──────── EXCERPTED RECORDS

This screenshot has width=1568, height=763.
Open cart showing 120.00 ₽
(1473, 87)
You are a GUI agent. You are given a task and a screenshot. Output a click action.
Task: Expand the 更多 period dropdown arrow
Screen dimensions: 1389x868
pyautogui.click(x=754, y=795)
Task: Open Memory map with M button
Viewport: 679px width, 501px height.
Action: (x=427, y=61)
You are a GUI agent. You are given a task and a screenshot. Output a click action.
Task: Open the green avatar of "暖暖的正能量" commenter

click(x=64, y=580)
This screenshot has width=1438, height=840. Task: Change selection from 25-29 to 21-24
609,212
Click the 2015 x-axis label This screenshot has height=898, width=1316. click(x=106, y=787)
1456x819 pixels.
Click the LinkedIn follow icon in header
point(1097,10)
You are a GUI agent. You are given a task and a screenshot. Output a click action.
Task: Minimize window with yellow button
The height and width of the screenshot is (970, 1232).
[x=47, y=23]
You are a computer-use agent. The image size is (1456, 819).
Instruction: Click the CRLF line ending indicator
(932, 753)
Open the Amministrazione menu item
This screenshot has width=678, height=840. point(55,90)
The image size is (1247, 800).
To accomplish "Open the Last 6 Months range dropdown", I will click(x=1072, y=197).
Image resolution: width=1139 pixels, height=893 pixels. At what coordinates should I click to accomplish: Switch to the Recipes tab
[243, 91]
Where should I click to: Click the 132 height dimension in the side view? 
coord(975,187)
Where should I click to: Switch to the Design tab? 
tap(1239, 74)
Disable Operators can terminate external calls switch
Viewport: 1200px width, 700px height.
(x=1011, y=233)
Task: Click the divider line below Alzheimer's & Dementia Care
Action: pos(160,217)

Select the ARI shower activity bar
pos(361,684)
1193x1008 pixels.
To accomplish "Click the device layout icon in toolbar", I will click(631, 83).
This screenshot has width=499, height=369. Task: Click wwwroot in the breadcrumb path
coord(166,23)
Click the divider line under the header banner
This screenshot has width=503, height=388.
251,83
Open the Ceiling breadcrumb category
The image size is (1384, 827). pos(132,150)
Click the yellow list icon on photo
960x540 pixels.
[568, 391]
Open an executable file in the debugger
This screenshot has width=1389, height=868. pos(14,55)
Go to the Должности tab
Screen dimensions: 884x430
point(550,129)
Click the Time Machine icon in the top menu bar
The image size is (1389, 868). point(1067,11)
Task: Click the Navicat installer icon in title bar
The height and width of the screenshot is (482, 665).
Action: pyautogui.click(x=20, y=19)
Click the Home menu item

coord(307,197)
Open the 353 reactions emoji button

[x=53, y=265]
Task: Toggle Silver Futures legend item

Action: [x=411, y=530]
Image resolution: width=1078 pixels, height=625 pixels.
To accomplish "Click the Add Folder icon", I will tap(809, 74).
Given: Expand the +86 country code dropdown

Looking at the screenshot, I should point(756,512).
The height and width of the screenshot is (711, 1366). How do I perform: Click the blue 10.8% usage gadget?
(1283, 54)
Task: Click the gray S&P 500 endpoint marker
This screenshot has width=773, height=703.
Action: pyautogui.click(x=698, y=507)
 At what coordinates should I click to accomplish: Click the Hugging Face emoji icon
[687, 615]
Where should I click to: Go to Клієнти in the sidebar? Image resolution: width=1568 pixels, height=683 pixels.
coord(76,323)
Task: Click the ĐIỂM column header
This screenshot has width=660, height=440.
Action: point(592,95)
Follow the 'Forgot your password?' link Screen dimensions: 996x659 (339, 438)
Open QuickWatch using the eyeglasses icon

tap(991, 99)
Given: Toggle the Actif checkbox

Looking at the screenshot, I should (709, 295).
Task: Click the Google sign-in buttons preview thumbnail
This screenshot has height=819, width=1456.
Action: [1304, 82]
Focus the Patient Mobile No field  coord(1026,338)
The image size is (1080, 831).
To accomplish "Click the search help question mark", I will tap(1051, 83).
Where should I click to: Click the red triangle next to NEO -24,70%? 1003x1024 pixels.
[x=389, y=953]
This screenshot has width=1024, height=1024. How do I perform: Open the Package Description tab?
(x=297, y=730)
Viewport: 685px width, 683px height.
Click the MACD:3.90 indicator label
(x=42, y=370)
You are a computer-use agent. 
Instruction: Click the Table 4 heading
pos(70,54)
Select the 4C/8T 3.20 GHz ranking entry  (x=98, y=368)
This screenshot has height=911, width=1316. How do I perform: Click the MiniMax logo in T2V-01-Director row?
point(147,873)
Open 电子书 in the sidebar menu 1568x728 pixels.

────────────────

• _EXERCISE_: Copy the items above without any changes, starting at the line that contains "Task: Click the Navicat" and ending at the line that contains "will tap(1051, 83).", with both of those lines included.

• _ANSWER FOR THIS EXERCISE_:
Task: Click the Navicat installer icon in title bar
The height and width of the screenshot is (482, 665).
Action: pyautogui.click(x=20, y=19)
Click the Home menu item

coord(307,197)
Open the 353 reactions emoji button

[x=53, y=265]
Task: Toggle Silver Futures legend item

Action: [x=411, y=530]
Image resolution: width=1078 pixels, height=625 pixels.
To accomplish "Click the Add Folder icon", I will tap(809, 74).
Given: Expand the +86 country code dropdown

Looking at the screenshot, I should point(756,512).
The height and width of the screenshot is (711, 1366). How do I perform: Click the blue 10.8% usage gadget?
(1283, 54)
Task: Click the gray S&P 500 endpoint marker
This screenshot has width=773, height=703.
Action: pyautogui.click(x=698, y=507)
 At what coordinates should I click to accomplish: Click the Hugging Face emoji icon
[687, 615]
Where should I click to: Go to Клієнти in the sidebar? Image resolution: width=1568 pixels, height=683 pixels.
coord(76,323)
Task: Click the ĐIỂM column header
This screenshot has width=660, height=440.
Action: point(592,95)
Follow the 'Forgot your password?' link Screen dimensions: 996x659 (339, 438)
Open QuickWatch using the eyeglasses icon

tap(991, 99)
Given: Toggle the Actif checkbox

Looking at the screenshot, I should (709, 295).
Task: Click the Google sign-in buttons preview thumbnail
This screenshot has height=819, width=1456.
Action: [1304, 82]
Focus the Patient Mobile No field  coord(1026,338)
The image size is (1080, 831).
To accomplish "Click the search help question mark", I will tap(1051, 83).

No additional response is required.